Uma nova tecnologia de curtimento de couro começou a ser aplicada em Goiás com a proposta de reduzir o consumo de água, energia e insumos químicos em uma das etapas mais críticas da indústria. O método já está em funcionamento em uma unidade no município de São Luís de Montes Belos e integra um movimento mais amplo de adaptação do setor a práticas com menor impacto ambiental.
O curtimento é o processo responsável por transformar a pele animal em couro, garantindo resistência e durabilidade ao material. Tradicionalmente, essa etapa exige grande volume de recursos naturais e gera resíduos que precisam de tratamento específico, o que torna o setor alvo frequente de debates ambientais.
De acordo com dados divulgados pela JBS Couros, a nova tecnologia pode economizar até 16 litros de água por pele processada e reduzir em cerca de 15% o uso de produtos químicos. A empresa é responsável pela implementação inicial do modelo no país, mas a tecnologia também reflete uma tendência mais ampla de modernização industrial.

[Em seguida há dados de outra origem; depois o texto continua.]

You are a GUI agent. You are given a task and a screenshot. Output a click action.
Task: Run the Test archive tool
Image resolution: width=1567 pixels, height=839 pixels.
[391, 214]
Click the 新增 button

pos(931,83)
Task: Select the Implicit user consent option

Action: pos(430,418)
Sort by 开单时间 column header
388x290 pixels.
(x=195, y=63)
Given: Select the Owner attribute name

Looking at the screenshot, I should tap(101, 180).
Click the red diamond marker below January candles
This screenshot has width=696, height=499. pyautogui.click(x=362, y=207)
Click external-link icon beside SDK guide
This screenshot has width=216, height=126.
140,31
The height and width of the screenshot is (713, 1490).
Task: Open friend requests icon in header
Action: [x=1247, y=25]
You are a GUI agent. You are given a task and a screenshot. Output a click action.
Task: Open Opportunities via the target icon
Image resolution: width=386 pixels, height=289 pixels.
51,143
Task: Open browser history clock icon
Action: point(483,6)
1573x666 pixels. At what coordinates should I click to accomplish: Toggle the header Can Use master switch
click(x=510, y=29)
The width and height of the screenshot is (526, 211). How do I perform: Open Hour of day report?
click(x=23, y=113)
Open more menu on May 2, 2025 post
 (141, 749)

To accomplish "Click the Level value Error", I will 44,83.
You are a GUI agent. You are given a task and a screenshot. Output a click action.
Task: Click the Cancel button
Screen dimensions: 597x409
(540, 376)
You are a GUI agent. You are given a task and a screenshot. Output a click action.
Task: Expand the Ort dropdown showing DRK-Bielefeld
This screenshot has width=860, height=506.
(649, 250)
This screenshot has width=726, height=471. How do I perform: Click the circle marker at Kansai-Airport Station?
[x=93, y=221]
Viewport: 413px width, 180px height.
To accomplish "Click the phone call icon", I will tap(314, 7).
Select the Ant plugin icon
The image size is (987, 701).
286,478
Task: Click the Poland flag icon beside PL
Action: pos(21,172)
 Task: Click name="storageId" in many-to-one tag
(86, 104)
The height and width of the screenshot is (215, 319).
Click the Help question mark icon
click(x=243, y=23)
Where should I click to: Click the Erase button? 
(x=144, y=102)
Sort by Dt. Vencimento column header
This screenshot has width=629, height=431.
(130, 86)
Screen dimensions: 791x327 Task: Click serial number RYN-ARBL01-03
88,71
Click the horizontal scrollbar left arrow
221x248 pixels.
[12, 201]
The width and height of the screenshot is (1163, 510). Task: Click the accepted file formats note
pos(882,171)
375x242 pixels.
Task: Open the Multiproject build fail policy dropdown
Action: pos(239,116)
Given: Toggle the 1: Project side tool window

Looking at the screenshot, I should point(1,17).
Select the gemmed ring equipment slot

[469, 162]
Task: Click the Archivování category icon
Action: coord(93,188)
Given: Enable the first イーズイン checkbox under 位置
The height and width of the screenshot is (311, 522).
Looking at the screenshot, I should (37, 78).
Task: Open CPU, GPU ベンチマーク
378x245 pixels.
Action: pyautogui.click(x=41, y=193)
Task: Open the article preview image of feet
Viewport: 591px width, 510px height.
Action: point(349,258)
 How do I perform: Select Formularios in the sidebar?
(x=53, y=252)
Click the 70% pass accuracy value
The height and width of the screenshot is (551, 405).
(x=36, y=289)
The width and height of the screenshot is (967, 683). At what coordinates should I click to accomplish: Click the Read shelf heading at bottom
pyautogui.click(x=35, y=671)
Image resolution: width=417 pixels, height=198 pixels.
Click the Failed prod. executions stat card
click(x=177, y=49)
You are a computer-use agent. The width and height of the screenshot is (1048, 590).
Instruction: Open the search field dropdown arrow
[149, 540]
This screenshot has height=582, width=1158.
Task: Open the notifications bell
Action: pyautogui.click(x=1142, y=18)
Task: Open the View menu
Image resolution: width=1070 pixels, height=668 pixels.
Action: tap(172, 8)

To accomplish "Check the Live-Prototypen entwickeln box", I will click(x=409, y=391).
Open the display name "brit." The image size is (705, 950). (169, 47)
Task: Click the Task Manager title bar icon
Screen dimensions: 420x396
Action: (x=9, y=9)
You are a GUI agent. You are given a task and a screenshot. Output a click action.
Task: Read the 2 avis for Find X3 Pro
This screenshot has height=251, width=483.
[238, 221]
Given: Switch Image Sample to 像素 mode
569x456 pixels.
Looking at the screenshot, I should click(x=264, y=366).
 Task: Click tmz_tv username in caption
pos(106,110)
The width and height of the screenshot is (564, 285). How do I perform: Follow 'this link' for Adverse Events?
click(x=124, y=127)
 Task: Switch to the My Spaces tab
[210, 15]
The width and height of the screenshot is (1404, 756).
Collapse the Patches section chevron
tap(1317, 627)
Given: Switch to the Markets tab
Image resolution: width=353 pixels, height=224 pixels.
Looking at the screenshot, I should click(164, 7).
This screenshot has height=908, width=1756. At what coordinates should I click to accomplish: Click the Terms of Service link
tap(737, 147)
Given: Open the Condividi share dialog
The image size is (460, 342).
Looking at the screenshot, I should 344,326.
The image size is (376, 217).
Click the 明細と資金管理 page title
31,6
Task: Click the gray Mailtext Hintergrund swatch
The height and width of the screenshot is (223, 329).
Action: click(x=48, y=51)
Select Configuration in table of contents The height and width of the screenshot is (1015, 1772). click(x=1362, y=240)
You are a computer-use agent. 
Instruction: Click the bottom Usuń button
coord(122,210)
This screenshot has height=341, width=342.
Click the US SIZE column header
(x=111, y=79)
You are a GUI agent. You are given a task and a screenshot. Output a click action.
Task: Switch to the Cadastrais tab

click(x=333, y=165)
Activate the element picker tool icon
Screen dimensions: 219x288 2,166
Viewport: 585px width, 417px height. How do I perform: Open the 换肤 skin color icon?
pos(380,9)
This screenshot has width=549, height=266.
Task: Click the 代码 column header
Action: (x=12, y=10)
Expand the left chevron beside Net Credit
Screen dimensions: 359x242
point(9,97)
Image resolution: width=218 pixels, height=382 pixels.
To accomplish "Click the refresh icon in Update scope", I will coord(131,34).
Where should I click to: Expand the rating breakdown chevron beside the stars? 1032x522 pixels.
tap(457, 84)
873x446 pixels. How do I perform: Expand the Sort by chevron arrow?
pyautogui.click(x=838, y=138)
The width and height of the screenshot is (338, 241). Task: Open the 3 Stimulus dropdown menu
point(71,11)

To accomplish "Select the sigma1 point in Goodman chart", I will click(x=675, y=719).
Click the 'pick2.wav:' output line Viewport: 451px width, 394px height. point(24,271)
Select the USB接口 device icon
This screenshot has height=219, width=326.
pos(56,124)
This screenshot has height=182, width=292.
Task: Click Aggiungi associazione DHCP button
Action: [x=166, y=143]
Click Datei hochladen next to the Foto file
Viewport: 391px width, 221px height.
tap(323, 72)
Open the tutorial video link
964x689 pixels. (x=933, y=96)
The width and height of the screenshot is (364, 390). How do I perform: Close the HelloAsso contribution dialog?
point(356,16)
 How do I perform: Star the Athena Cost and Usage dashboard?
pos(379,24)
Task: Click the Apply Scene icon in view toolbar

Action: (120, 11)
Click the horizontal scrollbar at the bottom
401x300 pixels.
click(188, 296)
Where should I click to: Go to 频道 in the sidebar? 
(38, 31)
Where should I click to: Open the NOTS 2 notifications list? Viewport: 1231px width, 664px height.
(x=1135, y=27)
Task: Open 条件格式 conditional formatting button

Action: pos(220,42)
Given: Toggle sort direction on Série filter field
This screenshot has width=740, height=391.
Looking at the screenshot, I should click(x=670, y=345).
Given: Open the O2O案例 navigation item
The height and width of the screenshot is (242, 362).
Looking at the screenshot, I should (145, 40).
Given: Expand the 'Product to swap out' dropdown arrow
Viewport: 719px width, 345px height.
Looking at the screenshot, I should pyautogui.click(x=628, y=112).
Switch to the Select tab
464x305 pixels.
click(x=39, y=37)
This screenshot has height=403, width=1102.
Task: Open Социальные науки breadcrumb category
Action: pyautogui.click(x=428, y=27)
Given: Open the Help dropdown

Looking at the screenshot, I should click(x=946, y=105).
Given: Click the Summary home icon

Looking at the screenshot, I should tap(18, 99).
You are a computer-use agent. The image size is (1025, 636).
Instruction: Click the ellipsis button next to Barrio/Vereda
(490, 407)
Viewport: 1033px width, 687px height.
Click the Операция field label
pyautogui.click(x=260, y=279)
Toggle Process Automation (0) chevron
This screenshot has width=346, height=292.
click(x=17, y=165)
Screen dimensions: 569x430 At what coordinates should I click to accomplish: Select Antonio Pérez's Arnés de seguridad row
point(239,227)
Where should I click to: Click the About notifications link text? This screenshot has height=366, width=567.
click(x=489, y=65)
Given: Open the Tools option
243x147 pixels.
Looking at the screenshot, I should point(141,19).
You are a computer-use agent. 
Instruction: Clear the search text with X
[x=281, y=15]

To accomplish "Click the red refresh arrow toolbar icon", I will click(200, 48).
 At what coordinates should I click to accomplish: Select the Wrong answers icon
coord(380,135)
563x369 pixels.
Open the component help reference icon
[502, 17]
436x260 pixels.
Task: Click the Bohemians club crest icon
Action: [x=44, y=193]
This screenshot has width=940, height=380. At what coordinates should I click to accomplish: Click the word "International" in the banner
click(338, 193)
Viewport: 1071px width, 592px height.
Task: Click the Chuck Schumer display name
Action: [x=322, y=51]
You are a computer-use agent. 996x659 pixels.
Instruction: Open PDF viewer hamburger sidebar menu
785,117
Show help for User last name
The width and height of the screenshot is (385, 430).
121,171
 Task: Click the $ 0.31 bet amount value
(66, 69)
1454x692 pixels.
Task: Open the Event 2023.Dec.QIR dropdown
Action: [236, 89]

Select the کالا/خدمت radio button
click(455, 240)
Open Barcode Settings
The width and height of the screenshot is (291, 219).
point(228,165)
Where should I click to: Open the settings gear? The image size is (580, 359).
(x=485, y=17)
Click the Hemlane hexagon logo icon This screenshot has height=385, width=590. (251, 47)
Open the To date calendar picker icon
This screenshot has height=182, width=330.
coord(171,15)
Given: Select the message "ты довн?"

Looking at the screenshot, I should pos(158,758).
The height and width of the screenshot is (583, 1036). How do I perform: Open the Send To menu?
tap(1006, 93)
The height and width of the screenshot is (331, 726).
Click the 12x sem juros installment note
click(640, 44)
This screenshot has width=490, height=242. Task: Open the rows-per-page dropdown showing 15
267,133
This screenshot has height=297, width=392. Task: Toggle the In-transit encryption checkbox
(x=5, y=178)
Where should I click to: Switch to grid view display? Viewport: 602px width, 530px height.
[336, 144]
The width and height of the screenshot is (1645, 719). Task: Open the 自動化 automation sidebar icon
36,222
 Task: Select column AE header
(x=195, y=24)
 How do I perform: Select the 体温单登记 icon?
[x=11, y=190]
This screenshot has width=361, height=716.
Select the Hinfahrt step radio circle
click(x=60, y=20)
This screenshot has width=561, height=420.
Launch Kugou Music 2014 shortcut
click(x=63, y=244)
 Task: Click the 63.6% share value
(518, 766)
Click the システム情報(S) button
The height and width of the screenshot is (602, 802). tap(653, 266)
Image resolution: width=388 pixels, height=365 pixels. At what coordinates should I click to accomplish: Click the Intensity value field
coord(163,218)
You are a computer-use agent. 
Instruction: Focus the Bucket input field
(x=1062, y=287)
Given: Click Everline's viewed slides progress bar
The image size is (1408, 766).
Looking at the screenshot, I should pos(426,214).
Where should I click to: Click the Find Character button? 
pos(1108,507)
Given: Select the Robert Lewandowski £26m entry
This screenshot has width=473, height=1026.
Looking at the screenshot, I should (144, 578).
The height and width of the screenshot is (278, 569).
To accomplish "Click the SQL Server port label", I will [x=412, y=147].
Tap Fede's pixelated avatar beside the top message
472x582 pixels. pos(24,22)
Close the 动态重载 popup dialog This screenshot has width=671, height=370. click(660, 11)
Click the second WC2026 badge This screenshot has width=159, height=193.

Outro ponto relevante é a redução de resíduos. O volume de lodo e de cromo residual — elemento utilizado no curtimento — pode cair em até 65%, o que representa um impacto direto na carga ambiental do processo. Também foram registrados ganhos de eficiência energética, com diminuição no consumo de energia térmica e menor utilização de sal.
A tecnologia já está em operação em unidades nos estados de Goiás, Mato Grosso e Mato Grosso do Sul. A previsão é de expansão gradual nos próximos meses, acompanhando a busca do setor por alternativas que conciliem produtividade e exigências ambientais cada vez mais rigorosas.
Especialistas apontam que mudanças desse tipo tendem a ganhar espaço diante da pressão de mercados internacionais e de regulações mais restritivas. A indústria do couro, que historicamente enfrenta críticas pelo impacto ambiental, passa por um processo de adaptação, no qual a redução do consumo de recursos e da geração de resíduos se torna um fator estratégico.
Com a adoção dessa tecnologia, Goiás passa a integrar esse cenário de transformação industrial, em um setor diretamente ligado à cadeia do agronegócio e com relevância econômica para o país.